Tags:As a forcible transfer of Asheville's water system to the Metropolitan Sewerage District clears its last legislative hurdles in Raleigh, city staff say relinquishing the system by May 15, as the bill requires, is an administrative impossibility. So what happens to the city's water system in two weeks?
"That's a good question," Water Resources Director Steve Shoaf tells Xpress. "I'm not sure what the May 15 date really means. It's going to be up to the two organizations to figure it out. Any reasonable person is going to consider that this is going to take some time to pull off."

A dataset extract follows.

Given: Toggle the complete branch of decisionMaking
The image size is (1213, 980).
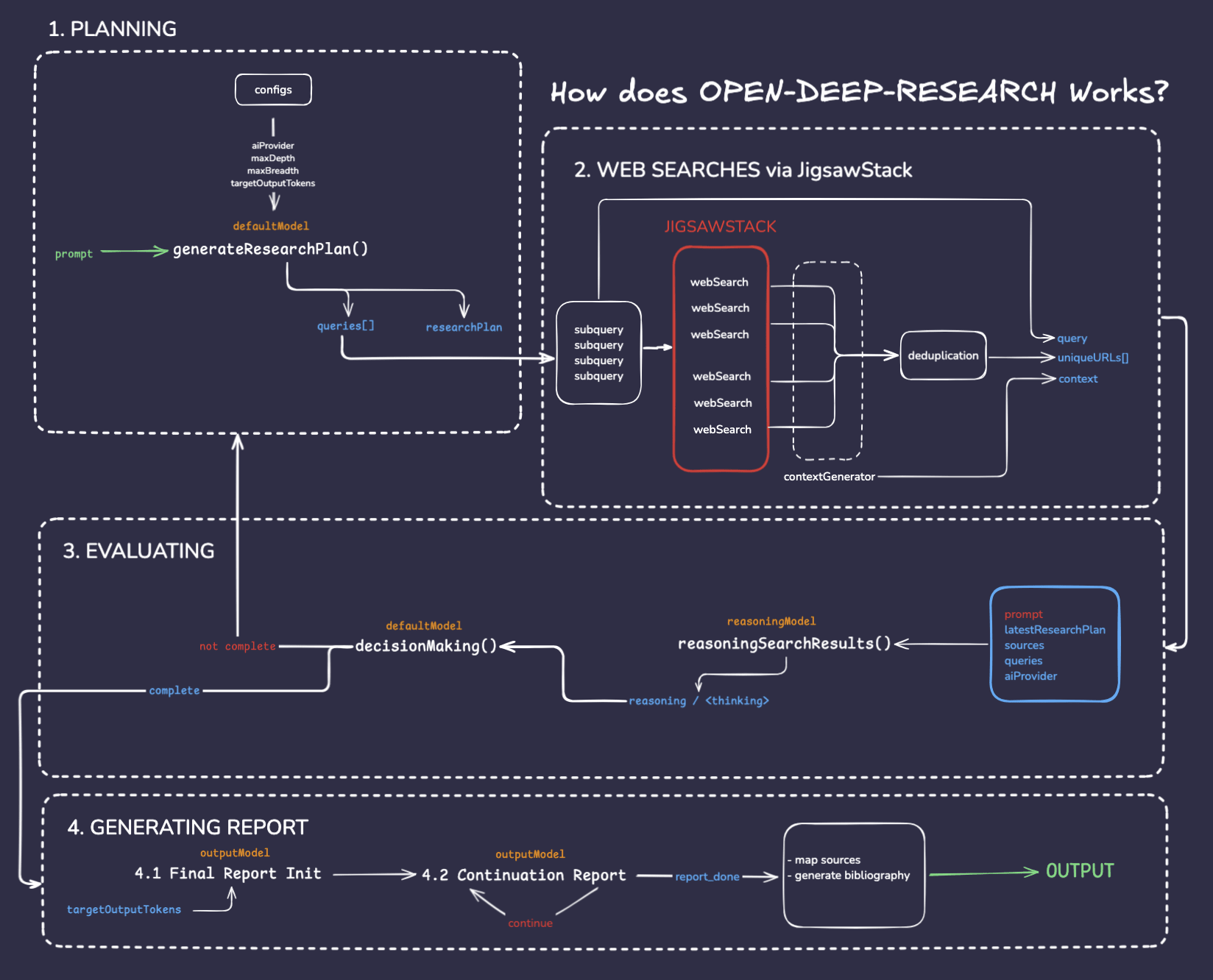Looking at the screenshot, I should click(x=174, y=690).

"You're taking two organizations with fairly large operations and trying to merge them in one day; that's not going to happen," Shoaf adds. He believes "there will be some sort of step-wise process."
MSD Manager Tom Hartye was more circumspect when asked about the details of a transfer.
"It's a little premature to talk about, but we are preparing for eventualities," Hartye says. "Once the political and legal process has run its course, we'll be ready."
"The intent on both MSD and the city's side is that there's no impact on the customers," Shoaf says.
The city's current budget assumes that the water system will remain in their hands at least until the start of the fiscal year in July, due to a transfer remaining tied up in the courts or administrative difficulties. Legal action is a strong possibility, and at an April 23 budget work session Mayor Terry Bellamy publicly said she'd support suing the state.